Female artist. Woman priest. Career girl. Male nurse. The last phrase was tweeted to me after I suggested online the other day that it’s significant that no-one calls me a “male academic” or “career boy”. The fact that they don’t demonstrates that the powerful and respected roles in our society are often assumed to be filled by men unless specified otherwise. The man who tweeted me argued that “male nurse” proves that feminism is ignoring men’s issues, and went on to advance as further evidence the fact that some young woman (or “chick” in his terms) made fun of a man at his university for wanting to work with small children. Another man he knows was called a pervert for following that same career.
In fact those examples simply go to underline how men are not oppressed in our society. The “male” in “male nurse” is necessary because it is noteworthy that a man has joined a profession traditionally filled by women. That’s not because women have been jealously guarding the lucrative sinecures of nursing against the chance that men might profit from them. It’s because nursing is underpaid, underappreciated, and associated with stereotypically “feminine” traits like caring for others. In fact, nursing has traditionally been carried out by women because of the remarkable overlap between women’s supposedly more nurturing instincts and the demands of the job.
Stereotyping women as more emotionally available and more able to cope with the needs of children, elderly people and sick people has effectively obscured the professional skills and immense labour involved in those jobs. It has rendered difficult and complex work as just what comes naturally to a certain group, whilst men are freed from this sort of work and able to focus on more remunerative, or more socially valorised, activities. “Male nurse” is a way of noting that a man is displaying traits belonging to people whom our society has decided to pay low wages and demand long hours from. That’s why the modifier is necessary.

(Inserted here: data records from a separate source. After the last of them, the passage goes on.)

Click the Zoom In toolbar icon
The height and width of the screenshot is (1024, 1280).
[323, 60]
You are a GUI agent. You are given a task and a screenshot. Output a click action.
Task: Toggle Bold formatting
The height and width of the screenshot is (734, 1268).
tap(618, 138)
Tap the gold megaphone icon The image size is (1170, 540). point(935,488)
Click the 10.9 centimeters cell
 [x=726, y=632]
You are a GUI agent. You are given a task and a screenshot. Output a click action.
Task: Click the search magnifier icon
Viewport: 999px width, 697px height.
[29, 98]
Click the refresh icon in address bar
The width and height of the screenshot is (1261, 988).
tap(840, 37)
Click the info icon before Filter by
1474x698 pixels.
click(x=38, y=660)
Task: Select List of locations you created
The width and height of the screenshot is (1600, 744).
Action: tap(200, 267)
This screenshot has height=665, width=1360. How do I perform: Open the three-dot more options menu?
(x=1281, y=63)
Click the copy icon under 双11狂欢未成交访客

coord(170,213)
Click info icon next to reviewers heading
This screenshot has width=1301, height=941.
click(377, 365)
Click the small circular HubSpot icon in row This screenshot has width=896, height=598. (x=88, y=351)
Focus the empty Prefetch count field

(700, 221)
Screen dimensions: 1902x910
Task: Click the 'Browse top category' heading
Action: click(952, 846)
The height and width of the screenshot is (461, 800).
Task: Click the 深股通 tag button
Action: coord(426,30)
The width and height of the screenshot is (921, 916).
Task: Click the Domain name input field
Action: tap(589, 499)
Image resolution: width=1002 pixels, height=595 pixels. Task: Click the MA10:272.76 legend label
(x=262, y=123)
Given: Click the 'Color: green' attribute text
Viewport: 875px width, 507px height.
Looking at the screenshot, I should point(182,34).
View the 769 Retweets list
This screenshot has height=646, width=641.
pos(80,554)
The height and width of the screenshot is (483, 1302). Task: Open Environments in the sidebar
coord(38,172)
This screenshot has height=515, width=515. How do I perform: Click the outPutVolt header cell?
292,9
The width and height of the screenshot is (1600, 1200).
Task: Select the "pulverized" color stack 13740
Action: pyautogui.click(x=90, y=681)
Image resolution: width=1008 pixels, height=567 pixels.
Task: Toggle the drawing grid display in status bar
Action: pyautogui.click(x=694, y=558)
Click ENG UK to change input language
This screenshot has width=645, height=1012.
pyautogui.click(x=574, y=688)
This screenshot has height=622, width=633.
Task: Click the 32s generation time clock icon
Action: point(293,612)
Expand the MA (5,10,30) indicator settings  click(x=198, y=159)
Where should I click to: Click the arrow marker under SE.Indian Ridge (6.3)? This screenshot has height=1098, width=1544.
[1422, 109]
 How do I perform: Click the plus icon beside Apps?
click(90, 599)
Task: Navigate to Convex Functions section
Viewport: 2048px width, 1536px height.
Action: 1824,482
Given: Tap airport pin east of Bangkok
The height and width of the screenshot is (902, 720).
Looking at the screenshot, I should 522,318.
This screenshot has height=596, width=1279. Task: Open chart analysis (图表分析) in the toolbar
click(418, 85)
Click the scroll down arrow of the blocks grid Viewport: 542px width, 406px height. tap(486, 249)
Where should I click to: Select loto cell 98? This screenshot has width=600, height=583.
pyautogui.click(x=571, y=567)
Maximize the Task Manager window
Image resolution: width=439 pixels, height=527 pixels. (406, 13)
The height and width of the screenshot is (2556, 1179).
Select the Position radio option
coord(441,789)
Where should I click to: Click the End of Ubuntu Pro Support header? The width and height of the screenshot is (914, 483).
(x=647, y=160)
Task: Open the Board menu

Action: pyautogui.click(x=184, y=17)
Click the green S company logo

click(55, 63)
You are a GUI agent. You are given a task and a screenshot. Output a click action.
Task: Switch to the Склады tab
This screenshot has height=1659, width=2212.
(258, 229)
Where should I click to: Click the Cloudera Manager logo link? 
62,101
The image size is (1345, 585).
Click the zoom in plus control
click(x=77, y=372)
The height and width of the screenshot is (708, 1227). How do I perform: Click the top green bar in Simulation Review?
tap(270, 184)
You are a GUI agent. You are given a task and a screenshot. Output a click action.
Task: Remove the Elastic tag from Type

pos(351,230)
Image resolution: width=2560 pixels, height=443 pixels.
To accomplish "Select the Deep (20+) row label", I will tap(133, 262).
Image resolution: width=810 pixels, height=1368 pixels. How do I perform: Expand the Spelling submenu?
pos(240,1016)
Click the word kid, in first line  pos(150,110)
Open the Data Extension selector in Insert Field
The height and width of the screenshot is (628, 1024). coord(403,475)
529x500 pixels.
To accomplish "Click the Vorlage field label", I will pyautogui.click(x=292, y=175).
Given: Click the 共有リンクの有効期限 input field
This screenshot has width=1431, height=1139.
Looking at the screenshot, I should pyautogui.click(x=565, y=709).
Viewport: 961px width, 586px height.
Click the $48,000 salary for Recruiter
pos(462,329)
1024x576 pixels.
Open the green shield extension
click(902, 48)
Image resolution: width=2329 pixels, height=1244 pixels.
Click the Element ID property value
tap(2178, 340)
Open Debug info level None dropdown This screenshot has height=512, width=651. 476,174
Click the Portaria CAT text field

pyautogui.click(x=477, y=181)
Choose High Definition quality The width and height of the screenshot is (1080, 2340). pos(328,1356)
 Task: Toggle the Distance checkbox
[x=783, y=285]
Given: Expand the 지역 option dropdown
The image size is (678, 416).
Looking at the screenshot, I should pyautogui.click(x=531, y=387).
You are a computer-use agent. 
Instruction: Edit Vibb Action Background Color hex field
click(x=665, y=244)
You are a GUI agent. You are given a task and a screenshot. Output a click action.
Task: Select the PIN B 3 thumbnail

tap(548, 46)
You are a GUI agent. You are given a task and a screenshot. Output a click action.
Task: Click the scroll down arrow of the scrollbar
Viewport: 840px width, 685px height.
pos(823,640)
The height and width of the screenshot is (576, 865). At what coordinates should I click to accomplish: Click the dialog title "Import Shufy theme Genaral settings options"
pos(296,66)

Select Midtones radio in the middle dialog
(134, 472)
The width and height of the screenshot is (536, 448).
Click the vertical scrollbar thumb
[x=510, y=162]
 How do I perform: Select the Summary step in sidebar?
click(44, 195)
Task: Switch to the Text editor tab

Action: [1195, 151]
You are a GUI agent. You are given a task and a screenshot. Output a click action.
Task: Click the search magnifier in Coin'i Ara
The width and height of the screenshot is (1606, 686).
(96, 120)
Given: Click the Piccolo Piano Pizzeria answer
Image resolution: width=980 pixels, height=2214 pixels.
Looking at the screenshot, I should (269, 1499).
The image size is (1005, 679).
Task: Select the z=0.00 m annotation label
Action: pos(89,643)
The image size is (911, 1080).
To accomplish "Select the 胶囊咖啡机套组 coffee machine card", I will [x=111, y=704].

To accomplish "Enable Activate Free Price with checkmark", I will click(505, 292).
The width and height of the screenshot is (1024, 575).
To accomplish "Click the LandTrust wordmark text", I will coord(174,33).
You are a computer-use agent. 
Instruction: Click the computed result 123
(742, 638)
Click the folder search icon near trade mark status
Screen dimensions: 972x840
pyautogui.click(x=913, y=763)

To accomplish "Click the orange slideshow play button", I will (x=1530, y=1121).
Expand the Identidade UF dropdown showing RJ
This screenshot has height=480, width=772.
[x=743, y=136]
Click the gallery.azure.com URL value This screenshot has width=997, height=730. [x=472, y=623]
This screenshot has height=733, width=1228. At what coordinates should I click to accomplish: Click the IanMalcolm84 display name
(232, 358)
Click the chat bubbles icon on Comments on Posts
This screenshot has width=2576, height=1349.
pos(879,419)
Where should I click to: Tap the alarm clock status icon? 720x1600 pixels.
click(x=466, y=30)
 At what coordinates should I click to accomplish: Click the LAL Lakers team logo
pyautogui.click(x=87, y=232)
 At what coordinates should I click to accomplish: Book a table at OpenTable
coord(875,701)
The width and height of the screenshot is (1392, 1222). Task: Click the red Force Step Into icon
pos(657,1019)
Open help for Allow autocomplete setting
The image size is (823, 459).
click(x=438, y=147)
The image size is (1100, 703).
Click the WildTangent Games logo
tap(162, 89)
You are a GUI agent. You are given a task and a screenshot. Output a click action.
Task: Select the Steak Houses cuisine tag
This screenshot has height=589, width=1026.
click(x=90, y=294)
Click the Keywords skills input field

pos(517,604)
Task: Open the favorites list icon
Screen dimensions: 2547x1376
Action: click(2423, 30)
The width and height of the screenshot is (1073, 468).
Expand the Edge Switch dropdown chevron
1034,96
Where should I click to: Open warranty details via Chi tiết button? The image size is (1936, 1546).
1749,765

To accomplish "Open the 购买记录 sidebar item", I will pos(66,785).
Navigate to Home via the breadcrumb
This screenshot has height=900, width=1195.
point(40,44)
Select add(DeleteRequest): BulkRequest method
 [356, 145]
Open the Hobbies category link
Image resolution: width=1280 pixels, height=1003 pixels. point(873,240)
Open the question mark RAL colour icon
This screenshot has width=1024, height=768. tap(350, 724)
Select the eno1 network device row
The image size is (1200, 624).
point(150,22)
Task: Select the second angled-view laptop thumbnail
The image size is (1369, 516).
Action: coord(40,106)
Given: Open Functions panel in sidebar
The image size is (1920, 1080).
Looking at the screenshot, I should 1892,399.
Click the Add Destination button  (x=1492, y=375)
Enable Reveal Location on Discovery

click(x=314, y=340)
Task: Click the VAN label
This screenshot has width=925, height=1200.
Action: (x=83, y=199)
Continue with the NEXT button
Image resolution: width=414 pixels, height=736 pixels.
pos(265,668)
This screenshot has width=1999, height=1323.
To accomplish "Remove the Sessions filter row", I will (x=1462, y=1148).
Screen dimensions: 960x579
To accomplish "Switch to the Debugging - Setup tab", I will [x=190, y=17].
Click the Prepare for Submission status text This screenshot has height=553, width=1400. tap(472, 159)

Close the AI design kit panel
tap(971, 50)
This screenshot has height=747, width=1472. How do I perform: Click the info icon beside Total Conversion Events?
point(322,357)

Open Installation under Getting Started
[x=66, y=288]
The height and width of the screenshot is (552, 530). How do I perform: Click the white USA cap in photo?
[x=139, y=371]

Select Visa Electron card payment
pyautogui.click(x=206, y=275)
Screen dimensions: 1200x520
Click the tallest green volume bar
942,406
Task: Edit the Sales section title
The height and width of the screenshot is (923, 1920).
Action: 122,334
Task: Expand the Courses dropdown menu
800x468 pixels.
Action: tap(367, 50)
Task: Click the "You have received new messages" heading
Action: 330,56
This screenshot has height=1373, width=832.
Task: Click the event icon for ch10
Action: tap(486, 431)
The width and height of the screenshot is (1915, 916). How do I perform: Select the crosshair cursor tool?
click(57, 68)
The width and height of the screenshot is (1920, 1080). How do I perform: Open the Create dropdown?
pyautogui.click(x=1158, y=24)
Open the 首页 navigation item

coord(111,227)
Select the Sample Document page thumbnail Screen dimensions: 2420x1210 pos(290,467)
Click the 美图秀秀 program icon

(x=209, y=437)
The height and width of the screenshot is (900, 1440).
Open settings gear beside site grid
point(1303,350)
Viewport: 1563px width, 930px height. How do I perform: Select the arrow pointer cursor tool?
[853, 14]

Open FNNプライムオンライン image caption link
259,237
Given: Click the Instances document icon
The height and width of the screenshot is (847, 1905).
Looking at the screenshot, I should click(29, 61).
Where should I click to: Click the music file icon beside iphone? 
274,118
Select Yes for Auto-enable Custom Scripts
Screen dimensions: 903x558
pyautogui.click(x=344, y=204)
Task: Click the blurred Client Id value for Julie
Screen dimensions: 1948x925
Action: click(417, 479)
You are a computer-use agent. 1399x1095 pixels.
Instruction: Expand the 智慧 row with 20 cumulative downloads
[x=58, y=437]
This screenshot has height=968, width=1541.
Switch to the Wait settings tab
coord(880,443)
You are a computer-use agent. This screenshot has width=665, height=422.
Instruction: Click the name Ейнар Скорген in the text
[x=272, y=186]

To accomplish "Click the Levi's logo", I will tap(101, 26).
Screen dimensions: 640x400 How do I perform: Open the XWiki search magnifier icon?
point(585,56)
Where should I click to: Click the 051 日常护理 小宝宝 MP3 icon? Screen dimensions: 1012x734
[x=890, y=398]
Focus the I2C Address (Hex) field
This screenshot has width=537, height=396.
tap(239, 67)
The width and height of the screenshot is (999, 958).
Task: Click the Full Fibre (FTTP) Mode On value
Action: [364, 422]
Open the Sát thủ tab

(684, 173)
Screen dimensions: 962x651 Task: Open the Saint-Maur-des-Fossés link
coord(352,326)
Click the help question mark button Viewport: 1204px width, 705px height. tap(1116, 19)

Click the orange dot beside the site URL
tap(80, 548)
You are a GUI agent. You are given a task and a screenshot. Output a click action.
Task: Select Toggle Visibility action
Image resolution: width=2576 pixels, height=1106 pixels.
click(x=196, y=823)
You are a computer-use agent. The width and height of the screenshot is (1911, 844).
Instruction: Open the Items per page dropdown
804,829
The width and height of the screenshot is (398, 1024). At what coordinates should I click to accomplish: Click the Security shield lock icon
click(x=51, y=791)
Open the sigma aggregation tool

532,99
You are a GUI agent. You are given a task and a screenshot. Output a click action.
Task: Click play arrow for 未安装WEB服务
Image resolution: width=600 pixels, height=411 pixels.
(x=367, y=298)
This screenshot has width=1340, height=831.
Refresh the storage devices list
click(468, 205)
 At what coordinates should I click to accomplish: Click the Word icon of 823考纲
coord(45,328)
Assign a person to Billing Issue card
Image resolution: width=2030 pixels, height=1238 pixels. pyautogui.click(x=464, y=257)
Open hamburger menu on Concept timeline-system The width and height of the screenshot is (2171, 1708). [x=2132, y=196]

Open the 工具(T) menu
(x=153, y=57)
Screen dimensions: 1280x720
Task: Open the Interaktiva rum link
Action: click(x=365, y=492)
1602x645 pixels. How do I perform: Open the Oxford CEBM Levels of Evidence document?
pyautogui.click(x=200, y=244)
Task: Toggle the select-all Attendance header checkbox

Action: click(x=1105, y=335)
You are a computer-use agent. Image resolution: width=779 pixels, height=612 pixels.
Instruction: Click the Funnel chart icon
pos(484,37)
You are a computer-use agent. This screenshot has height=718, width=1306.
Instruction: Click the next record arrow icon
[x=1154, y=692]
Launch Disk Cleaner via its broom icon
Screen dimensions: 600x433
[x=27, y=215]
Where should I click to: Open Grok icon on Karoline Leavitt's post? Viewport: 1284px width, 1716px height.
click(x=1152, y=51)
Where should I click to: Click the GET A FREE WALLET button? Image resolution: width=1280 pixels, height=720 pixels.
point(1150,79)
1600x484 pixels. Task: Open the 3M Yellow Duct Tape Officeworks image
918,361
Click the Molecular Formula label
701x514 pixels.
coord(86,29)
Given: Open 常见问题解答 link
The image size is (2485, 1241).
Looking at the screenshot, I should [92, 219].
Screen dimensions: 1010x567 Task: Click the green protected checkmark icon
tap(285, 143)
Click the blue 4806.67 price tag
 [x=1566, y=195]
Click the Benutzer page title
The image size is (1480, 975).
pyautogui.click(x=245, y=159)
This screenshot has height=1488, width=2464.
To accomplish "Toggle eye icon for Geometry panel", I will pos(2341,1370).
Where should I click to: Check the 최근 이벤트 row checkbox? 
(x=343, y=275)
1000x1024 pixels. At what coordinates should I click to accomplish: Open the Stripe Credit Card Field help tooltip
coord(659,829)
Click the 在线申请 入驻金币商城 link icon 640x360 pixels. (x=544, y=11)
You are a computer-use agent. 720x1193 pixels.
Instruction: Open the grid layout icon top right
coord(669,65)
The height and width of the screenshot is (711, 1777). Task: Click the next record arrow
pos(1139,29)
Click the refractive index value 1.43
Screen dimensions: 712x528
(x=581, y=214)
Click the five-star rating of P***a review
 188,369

In the same way, the suspicion and mockery of men who want to work with children is an effect of traditional assumptions that this is women’s work. This is not neutral gender stereotyping, in which some things are denied to men and others are denied to women. It is – as so often with gender roles – a question of power. The time-consuming affective labour of looking after and educating children falls to women, whilst men are over-represented in jobs with much higher prestige, like heading FTSE-100 companies and passing legislation. Whatever the inherent merits and values of either kind of work, men and women are not placed at an equal disadvantage when men aren’t “allowed” to be earn the wage of a childminder, and women aren’t “allowed” to earn the salary of a CEO.
It may be hurtful and frustrating for a man to be treated unkindly because he wants to work with children. But it doesn’t mean that the class of people he belongs to are being disadvantaged. On the contrary, it means that society regards it as unnatural for him to accept a lower remuneration in order to have an emotionally fulfilling job which involves caring for others. Men who work in primary schools and nursing homes do splendid work, and help to challenge stereotypes about gender. But they aren’t being oppressed when someone calls their choice of career into question.
The jibe about being a “pervert” is a deeply unpleasant part of the same issue. It’s easy to see why an individual man might see this as a curtailing of his liberty, and even a form of social coercion. There are plenty of conservatives who will argue that male sexuality is “demonised” in today’s culture. But here again, it is a question of male power and domination. The images of male sexuality which our society perpetuates are often linked to violence. Men are imagined as sexually voracious, dominant and aggressive. Men talk about “banging”, “having” or even “ruining” women, when they mean having sex. The language of sex in movies, music and advertising is often indistinguishable from the language of harm, possession and violence.
When sexuality is imagined as a power imbalance between men and women, an assumption creeps in that imbalances of power are somehow inherent to sex. The mainstreaming of BDSM imagery over the last decade or so has been curiously one-sided, in ways which reveal this assumption. Rough sex and domination are frequently read as naturally sexy if they involve a man as active and a woman as passive, but kinky if that is reversed. Young women report young men demanding sexual acts which they find degrading or painful not as edgy experimentation, but as a sexier version of mutually pleasurable sex. Female weakness and male control are coded as the conditions for good sex to take place.
In this situation, men can hardly be surprised when they are viewed as threatening to vulnerable people in society, and if that threat even becomes coded as sexual. When “teen” is one of the most frequently searched categories of porn, when no-one asks why a woman in her twenties dressing up as a schoolgirl is assumed to have put on a sexy costume, when male sexuality is framed as the exertion of power over a vulnerable partner, can we really be so shocked? It is an insult to the good intentions and the professionalism of men who work with children, but the grammar of that insult was developed by men, not by women. Suspicion directed against these men is a horrible outworking of male power and male violence, not evidence that women are sexist against men.